In a blog entry today, he characterizes his own argument as saying that “perception and accountability are important enough in contemporary Iraq that we should be using contractors less in these capacities (link). I suspect the problem goes as god deal deeper than “perception.” “Accountability” is surely part of it, but I suspect there are deeper issues here that we (= at least Tyler, and I) haven’t yet begun to articulate. We’re all inured to the point of tedium with the notion that “the government,” aka “the mess in Washington,” aka “the pointy-headed bureaucrats,” aka “the commissars,” can’t get anything right. We’re not nearly so well schooled in the proposition that a lot of the problems of “the government” may be endemic to any large organization, public or private. And I suspect we haven’t done nearly well enough in identifying those vices/defects that are endemic to private (as distinct from public) enterprise.

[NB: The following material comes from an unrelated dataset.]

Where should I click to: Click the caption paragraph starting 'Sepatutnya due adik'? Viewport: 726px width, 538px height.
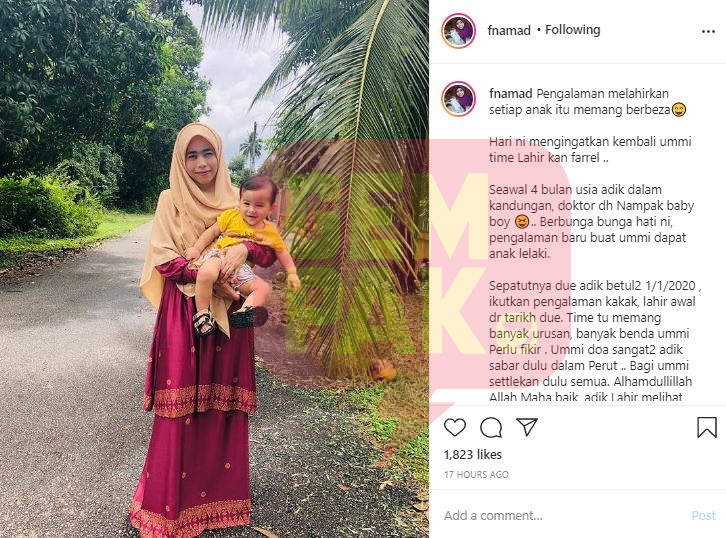(595, 341)
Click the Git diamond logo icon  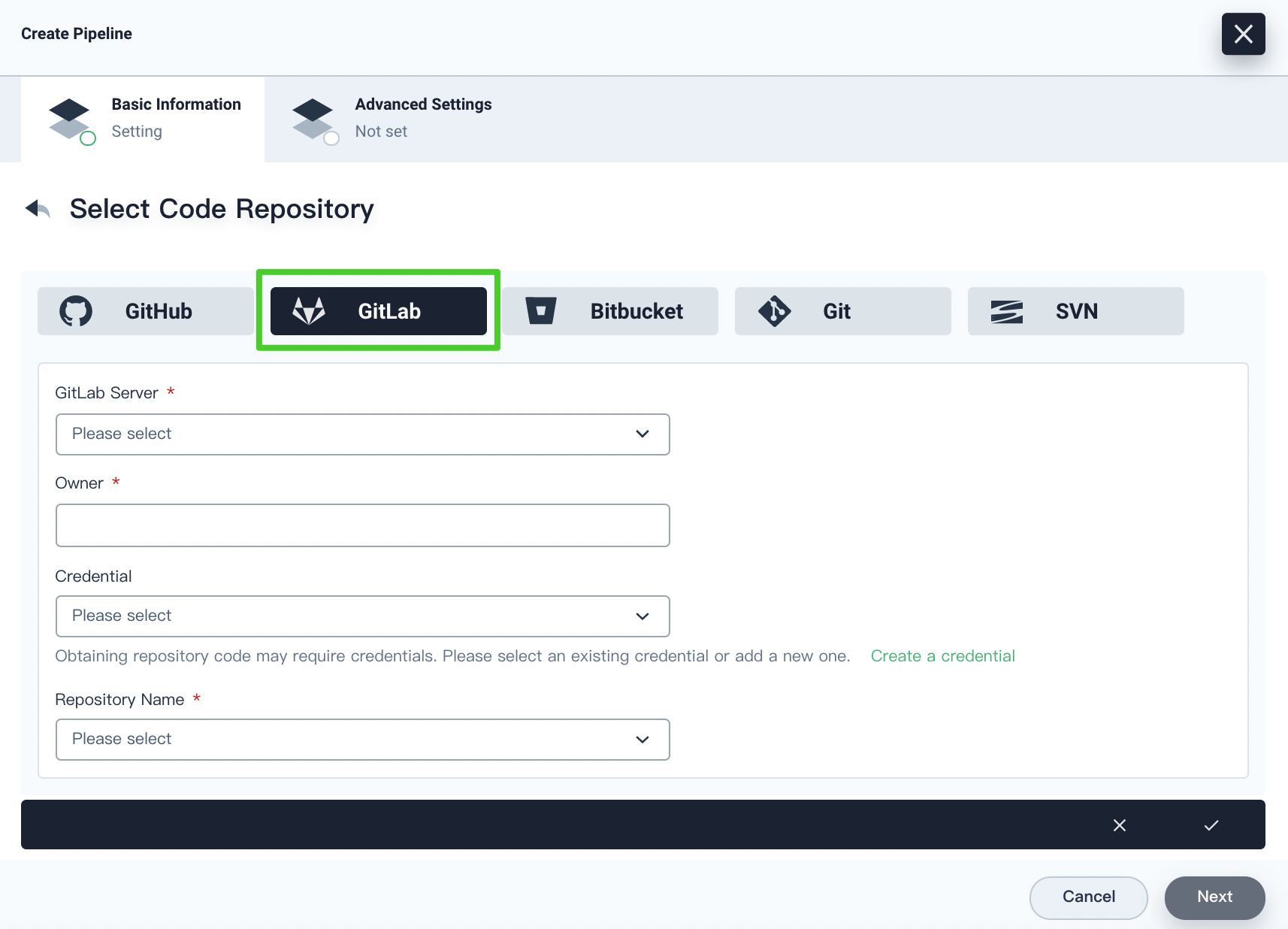tap(775, 311)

Fifty years ago, we were all accustomed to the proposition that any evil was a problem of “capitalism,” and that come the revolution, we would all have egg in our beer. Most of us now understand the rhetorical deficiency of comparing an actual capitalism to a hypothetical socialism. We don’t seem to be so alert yet to the insight that it works the other way round: nothing to be gained by comparing an actual public entity with a hypothetical market.
Here and elsewhere, Tyler uses a quaint and affecting rhetorical strategy. Skim his piece the first time and you think you are reading the George Mason mantra—markets in tooth and claw. On second look, he says: hey, I didn’t really mean that, I know that things are complicated, and I’m wide open to exploring and discussing the complications.
Well, pin a rose on him for that. I’ll even give him an A for effort (okay, maybe a B plus). But there’s a lot more to be done and (lacking the talent and/or energy to do it myself), I look forward to his forthcoming, more ambitious and insightful forays.
Afterthought: Somewhere, perhaps tucked away in a cubical-office at Cal State Pimento, an untenured political science professor is crying—“hey, I know the answer to that question! Call on me! Call on me!" He just might be right.